Required task:
In the records below, write out word for word the stretch from the line containing "Task: Open encrypted_data.txt in project tree" through the line containing "Looking at the screenshot, I should point(546,352).", including both of those lines. Leave the pictures out of your answer.

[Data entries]
▬▬▬▬▬▬▬▬▬▬

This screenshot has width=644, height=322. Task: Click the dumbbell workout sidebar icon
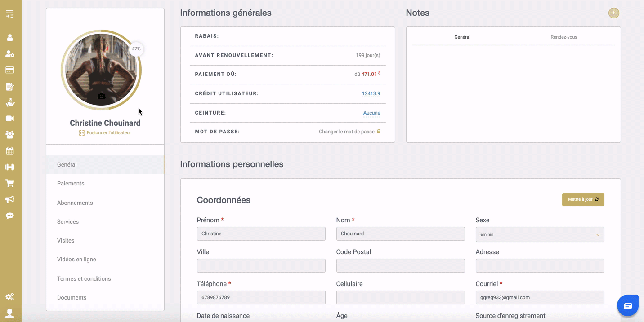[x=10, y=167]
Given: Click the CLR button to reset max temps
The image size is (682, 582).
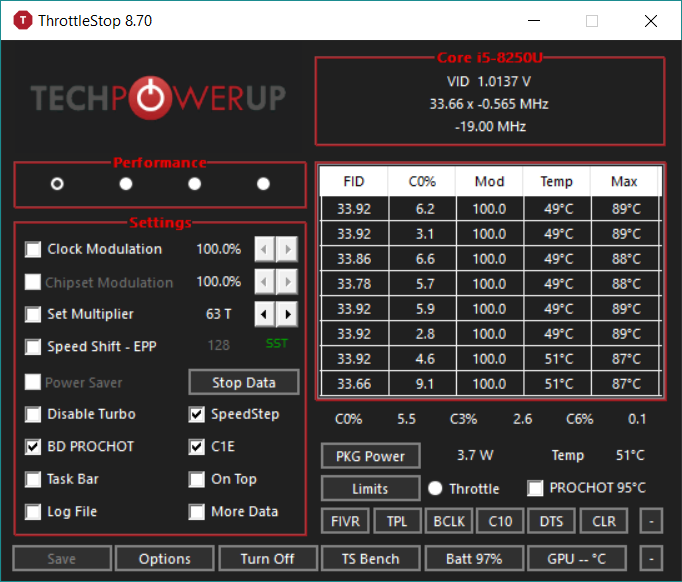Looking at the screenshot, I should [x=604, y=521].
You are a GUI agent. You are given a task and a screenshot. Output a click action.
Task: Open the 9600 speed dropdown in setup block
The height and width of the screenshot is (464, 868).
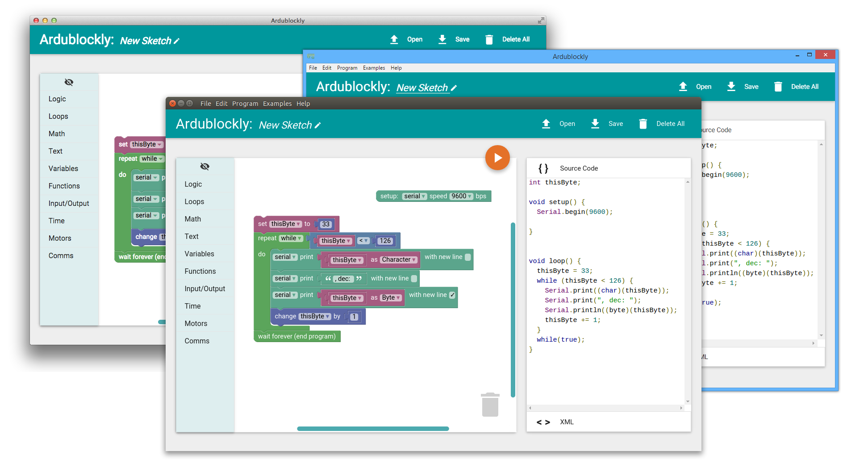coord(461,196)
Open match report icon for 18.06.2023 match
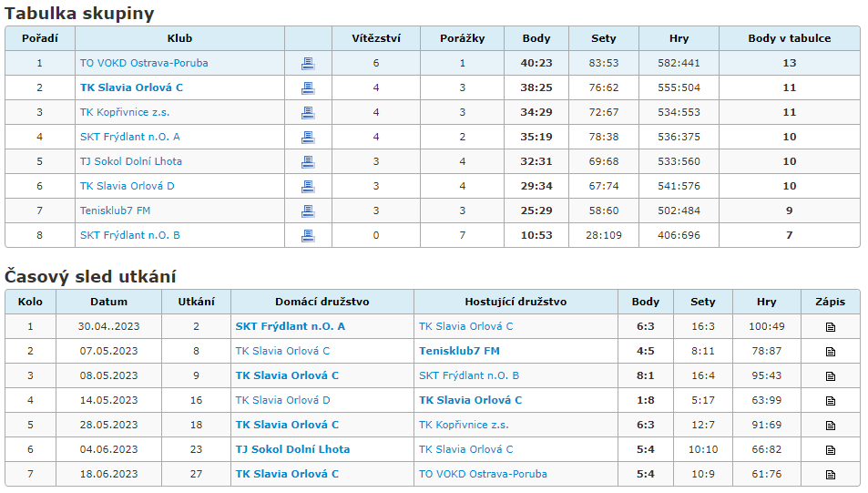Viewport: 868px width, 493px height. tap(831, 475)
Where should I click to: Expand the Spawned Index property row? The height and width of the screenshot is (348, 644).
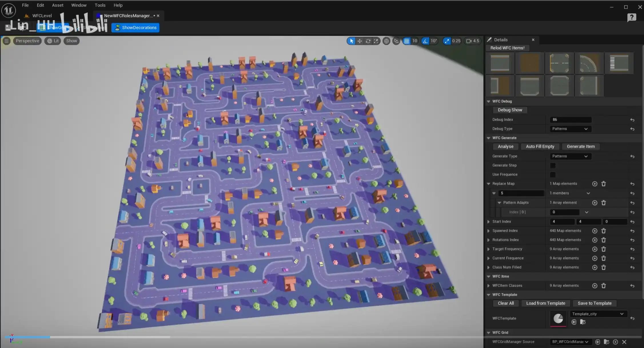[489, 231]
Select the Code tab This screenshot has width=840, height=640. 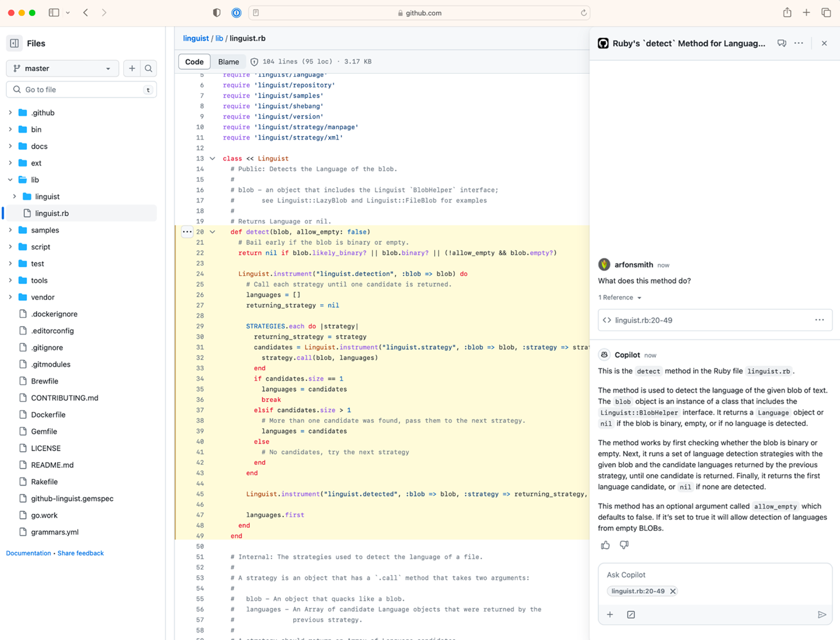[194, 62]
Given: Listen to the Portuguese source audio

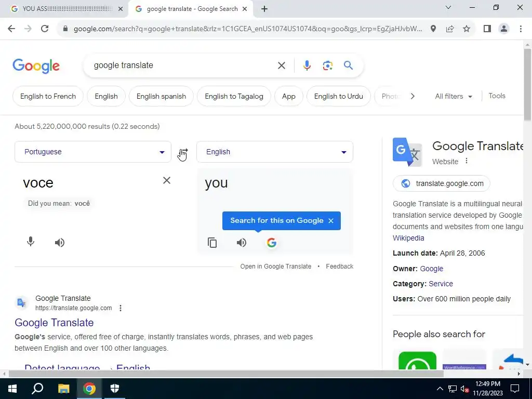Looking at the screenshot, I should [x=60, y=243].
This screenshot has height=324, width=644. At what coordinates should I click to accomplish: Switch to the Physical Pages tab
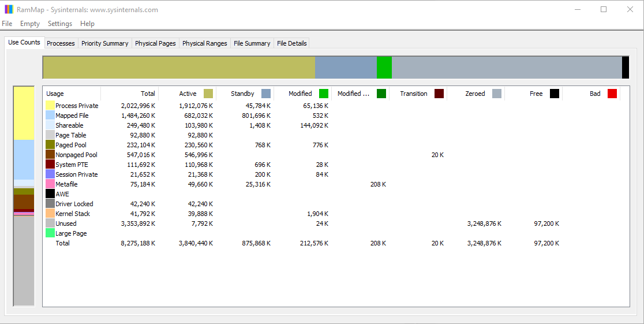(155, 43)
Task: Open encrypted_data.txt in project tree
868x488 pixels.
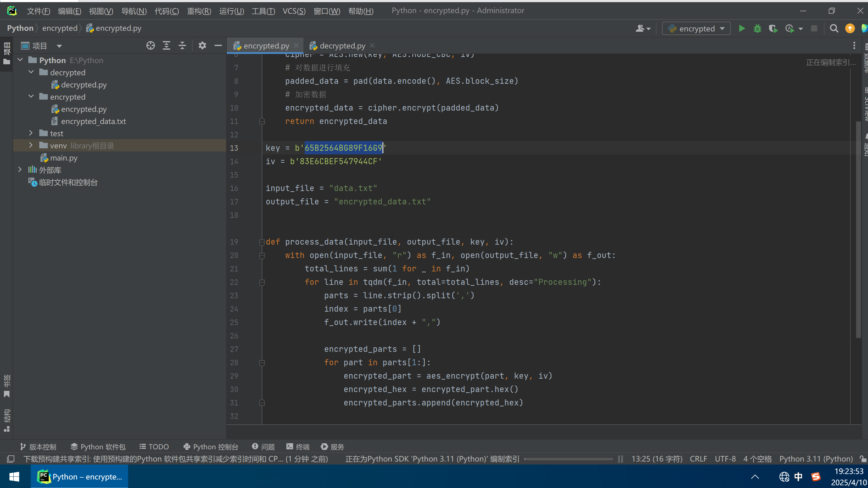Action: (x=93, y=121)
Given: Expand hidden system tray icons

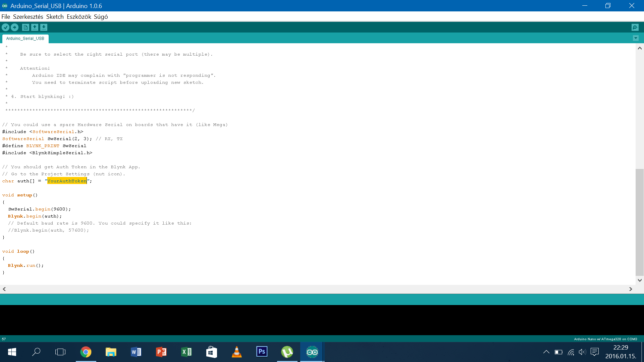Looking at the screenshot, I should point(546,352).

▬▬▬▬▬▬▬▬▬▬

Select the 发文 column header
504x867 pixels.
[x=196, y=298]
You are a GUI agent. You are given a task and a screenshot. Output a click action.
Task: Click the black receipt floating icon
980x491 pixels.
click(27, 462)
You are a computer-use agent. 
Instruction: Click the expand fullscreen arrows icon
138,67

▬▬▬▬▬▬▬▬▬▬

Solution below:
Task: Open encrypted_data.txt in project tree
868x488 pixels.
Action: (x=93, y=121)
Given: Expand hidden system tray icons

Looking at the screenshot, I should point(546,352).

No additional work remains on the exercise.